Stanford University School of Medicine, California, United States
Background/Case Studies: Landsteiner and Levine discovered the P blood group system in 1927 after injecting rabbits with human red blood cells (RBCs). The first antigen discovered in this system appeared to be present on all human RBCs. It was named the P antigen (later renamed P1). The blood group is now classified into three related systems; PP1PK(3), Globoside(28), FORS(31) and collection 209.
P is the only antigen of the Globoside system. P is expressed on all red cells except for rare phenotypes p, P1k and P2k (Table 1). Mutations on the gene B3GALNT1 give rise to the P1k and P2k phenotypes, and these individuals produce anti-P.
Study
Design/Methods: Patient medical records and all relevant laboratory serologic work-up reviewed.
Results/Findings: A 36-year-old female of Southeast Asian descent was admitted at 30 weeks gestation with complete vasa previa and a posterior low-lying placenta. Her antibody screen was positive. On antibody identification, the patient’s plasma was reactive with all cells (3+ AHG in PEG) except the auto control. The impression was a strong cold antibody due to reactivity at RT, but PEG pre-warm technique was found to be 2+ reactive as well. Phenotyping was performed, and a P1 negative result suggested that the antibody was related to that system.

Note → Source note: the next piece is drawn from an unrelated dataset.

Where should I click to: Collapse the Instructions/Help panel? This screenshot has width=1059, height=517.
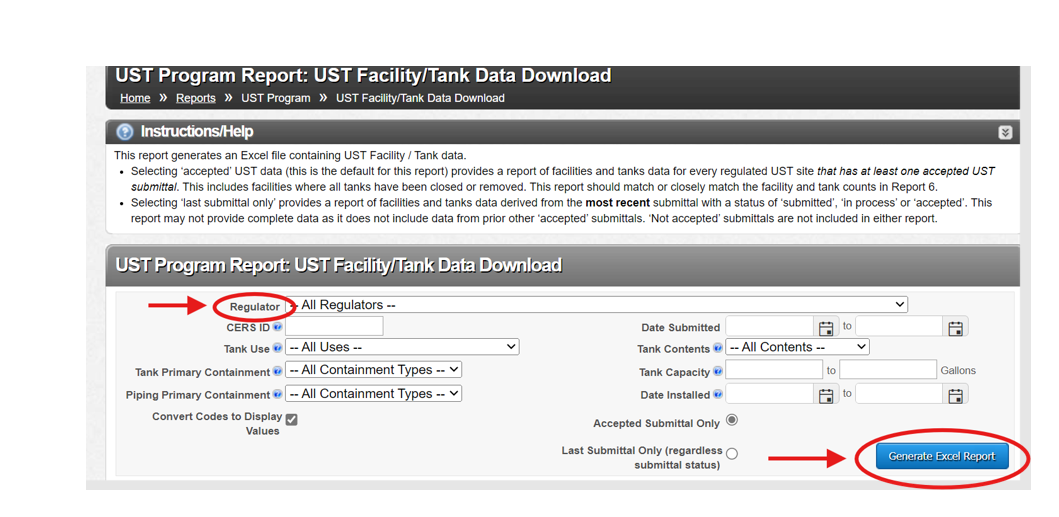(1005, 132)
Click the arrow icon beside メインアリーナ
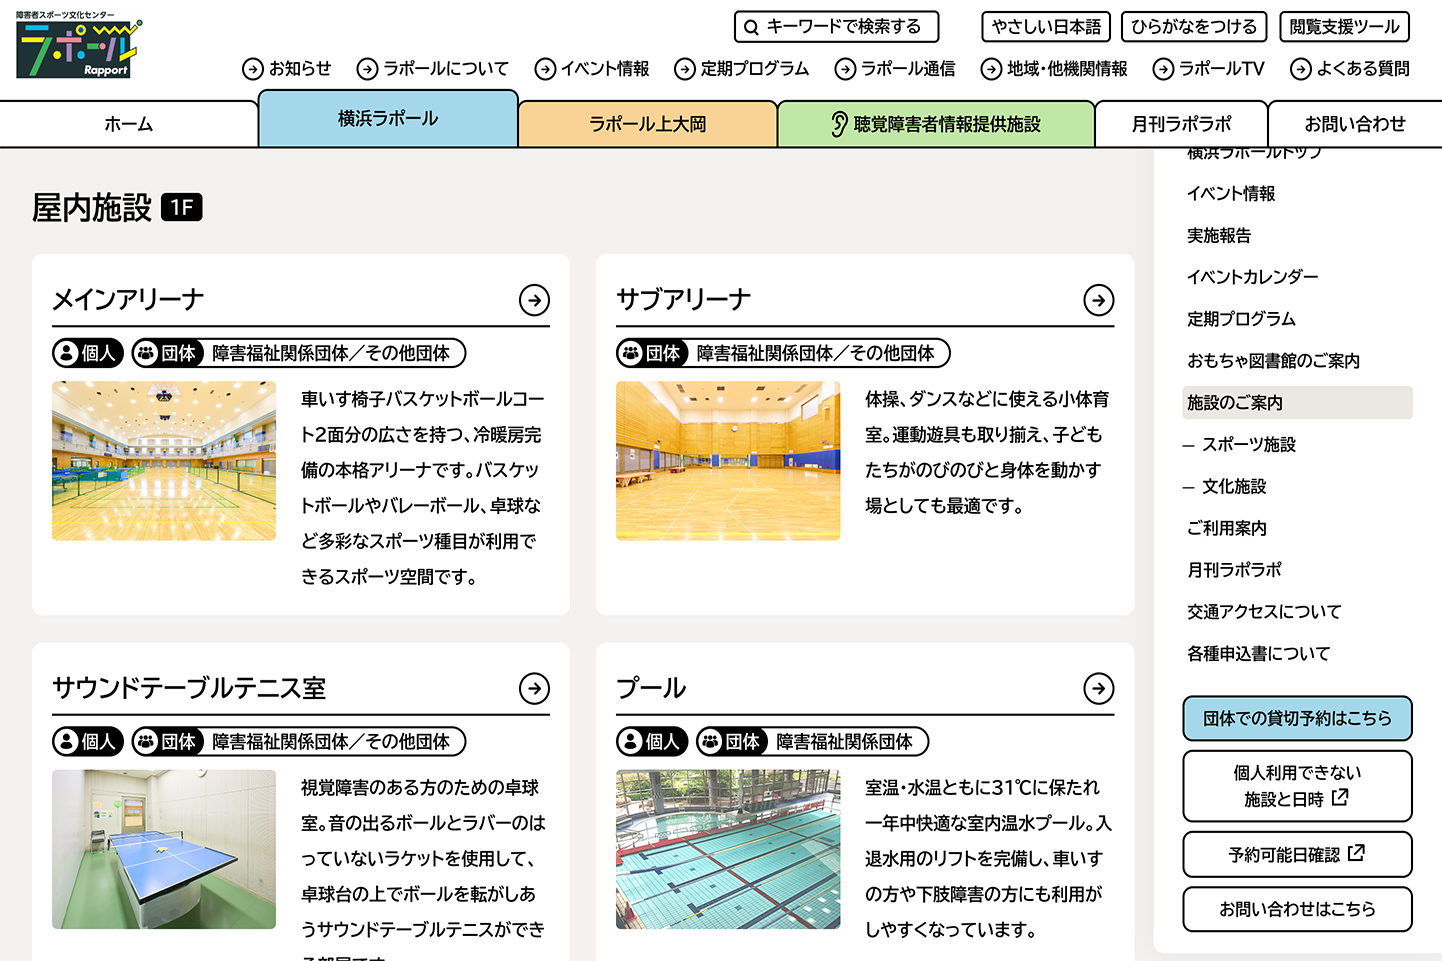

P1 substance neutralization and RESt (Rabbit Erythrocyte Stroma) adsorption were performed, but the plasma remained reactive. Treatment of plasma with 0.01M DTT revealed that the antibody had an IgG component. High-incidence anti-sera testing showed that patient cells were reactive with anti-PP1Pk but negative against anti-P. Testing with rare reagent cells confirmed the patient had anti-P and was presumed to be the P2k phenotype. All other alloantibodies were ruled out using PEG-adsorption. The anti-P titer was 1:8, however, the significance of this titer is not well established and the patient was followed by serial MCA (middle cerebral artery) dopplers. Conclusions: While autoanti-P is commonly seen, particularly in paroxysmal cold hemoglobinuria, alloanti-P is very rare. Alloanti-P will react to approximately 99.99% of RBC donors. Alloanti-P is found in the serum of all P1k and P2k individuals. Siblings of such individuals are encouraged to be tested and, if P-negative, donate. Unfortunately, in this case, siblings who were tested were P-positive.
PP1Pk-negative compatible blood was procured through the American Rare Donor Program. In our P2k phenotype patient, there was consideration that anti-PP1Pk antibodies in donor plasma may be incompatible and any fresh, non-frozen units would need washing to ensure anti-PP1Pk removal. Ultimately, the patient had an uncomplicated delivery and blood was not needed perioperatively.
Importance of research: This case review a rare phenotype and alloimmunization causing the production of an antibody that is incompatible with the majority of the blood donor population. There are limited case reports of this phenotype and antibody in literature, so the diagnostic workup and management are critical contributions to our understanding and care of patients, especially during pregnancy.